Griefs contre Kais Saied
Mais, moins d’un an plus tard, soulignent les signataires de la dite pétition, le président tunisien « suspendait le Parlement, révoquait le gouvernement et s’attribuait la quasi-totalité des pouvoirs avant de publier le 22 septembre un décret présidentiel qui peut s’imposer à la loi fondamentale ».
« Tout cela porte de sérieux doutes sur l’opportunité que les autorités académiques italiennes accordent une distinction au président tunisien. Sans prétendre que celles de la Sapienza pouvaient prévoir ce que Kaïs Saïed allait faire le 25 juillet qui a suivi l’attribution du doctorat honoris causa ».
Ainsi, argumentaient les initiateurs de la pétition, lesquels pointaient également du doigt « la dérive autoritaire imposée à la Tunisie, sous les yeux de tous. Ce nouveau scénario, qui va sûrement miner gravement les résultats acquis depuis la révolution de 2010 de laquelle est issue la Constitution aujourd’hui remise en question par Saïed, ne peut être ignoré de l’autorité académique qui a accordé une importante distinction à Kaïs Saïed.

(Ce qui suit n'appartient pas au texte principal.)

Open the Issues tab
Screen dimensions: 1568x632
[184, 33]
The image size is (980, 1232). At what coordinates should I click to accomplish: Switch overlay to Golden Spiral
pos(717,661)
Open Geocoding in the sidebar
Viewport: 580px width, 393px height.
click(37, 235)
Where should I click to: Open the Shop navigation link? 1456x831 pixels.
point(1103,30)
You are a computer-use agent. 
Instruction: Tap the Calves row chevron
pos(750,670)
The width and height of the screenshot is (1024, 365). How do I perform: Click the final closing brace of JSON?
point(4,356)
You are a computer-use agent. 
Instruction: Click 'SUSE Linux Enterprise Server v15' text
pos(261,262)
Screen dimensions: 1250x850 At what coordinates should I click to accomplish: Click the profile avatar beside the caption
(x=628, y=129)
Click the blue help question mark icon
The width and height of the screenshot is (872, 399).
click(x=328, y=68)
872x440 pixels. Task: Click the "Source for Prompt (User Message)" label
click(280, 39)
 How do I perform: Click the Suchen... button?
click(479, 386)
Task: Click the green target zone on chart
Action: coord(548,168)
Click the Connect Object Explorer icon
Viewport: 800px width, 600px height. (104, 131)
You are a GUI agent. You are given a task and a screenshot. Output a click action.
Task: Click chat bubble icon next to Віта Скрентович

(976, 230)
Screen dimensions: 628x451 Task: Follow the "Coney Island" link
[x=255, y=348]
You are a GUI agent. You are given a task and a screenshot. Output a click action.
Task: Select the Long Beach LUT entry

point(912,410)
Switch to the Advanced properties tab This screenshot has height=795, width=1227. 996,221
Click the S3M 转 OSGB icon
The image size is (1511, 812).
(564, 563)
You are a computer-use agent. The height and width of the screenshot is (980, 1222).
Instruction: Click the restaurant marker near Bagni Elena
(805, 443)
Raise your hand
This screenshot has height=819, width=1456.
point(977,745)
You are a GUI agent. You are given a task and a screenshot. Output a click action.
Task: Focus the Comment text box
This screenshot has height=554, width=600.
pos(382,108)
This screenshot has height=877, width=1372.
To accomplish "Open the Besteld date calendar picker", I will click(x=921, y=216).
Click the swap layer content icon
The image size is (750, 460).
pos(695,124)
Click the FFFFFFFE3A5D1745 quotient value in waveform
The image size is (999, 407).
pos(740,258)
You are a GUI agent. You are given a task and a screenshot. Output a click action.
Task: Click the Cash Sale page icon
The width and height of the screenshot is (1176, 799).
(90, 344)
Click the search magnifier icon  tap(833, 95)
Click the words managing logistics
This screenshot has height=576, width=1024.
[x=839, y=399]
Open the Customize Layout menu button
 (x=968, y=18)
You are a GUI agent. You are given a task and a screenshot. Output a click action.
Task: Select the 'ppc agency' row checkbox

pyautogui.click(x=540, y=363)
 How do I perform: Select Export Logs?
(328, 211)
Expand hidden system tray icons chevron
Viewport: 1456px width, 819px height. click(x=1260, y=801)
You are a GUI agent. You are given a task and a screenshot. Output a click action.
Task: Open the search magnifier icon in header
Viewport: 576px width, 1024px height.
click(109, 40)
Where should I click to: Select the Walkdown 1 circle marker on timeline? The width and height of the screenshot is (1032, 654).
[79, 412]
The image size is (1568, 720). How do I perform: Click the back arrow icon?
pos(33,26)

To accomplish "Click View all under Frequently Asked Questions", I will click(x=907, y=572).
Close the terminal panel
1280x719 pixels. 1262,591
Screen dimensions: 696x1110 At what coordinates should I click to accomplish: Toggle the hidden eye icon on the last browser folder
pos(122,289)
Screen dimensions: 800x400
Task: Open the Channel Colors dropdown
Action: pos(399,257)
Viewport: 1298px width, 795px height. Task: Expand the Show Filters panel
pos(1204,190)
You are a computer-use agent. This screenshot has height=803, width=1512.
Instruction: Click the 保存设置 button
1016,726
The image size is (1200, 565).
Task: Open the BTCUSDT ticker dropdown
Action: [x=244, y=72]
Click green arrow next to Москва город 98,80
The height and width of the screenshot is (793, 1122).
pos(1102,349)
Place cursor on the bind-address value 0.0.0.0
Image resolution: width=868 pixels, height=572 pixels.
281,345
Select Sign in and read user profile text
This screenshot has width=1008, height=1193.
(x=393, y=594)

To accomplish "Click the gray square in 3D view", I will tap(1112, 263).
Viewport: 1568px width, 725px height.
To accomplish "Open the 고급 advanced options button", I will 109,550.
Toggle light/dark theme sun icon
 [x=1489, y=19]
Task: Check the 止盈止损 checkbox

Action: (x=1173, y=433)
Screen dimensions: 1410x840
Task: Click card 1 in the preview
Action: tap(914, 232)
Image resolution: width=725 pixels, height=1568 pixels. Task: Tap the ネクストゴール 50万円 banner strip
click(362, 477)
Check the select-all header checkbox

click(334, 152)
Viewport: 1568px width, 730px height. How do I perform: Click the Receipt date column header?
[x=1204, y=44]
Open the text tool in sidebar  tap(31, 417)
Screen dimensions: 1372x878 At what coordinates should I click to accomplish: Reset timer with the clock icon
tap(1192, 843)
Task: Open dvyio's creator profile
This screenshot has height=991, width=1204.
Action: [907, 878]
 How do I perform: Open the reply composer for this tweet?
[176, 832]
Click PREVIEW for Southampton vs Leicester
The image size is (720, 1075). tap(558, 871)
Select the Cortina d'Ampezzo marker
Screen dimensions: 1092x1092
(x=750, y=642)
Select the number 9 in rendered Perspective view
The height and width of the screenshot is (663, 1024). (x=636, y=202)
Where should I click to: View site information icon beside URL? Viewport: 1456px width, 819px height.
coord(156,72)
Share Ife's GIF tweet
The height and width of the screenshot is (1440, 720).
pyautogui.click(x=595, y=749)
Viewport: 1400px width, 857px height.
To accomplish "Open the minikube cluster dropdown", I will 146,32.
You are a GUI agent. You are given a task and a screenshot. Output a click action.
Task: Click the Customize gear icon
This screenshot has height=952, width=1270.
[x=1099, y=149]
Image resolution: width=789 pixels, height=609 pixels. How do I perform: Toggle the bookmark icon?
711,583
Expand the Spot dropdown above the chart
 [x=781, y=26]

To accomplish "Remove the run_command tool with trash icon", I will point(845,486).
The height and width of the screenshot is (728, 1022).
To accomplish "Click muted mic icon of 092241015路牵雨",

Par conséquent, ont-ils ajouté : « Nous pensons qu’il serait souhaitable de retirer cette distinction au président tunisien et d’engager l’université italienne et l’opinion publique italienne et internationale à défendre les droits fondamentaux que le peuple tunisien s’est conquis en 2010, à un coût humain considérable, en chassant le dictateur Ben Ali et en faisant avancer la Tunisie sur la voie de la démocratie constitutionnelle ». Le verdict est sans appel.
Décidément, le Président Kais Saied a fort à faire pour apaiser les appréhensions des intellectuels et académiciens occidentaux et de les convaincre de ses bonnes intentions et de son attachement au respect des libertés.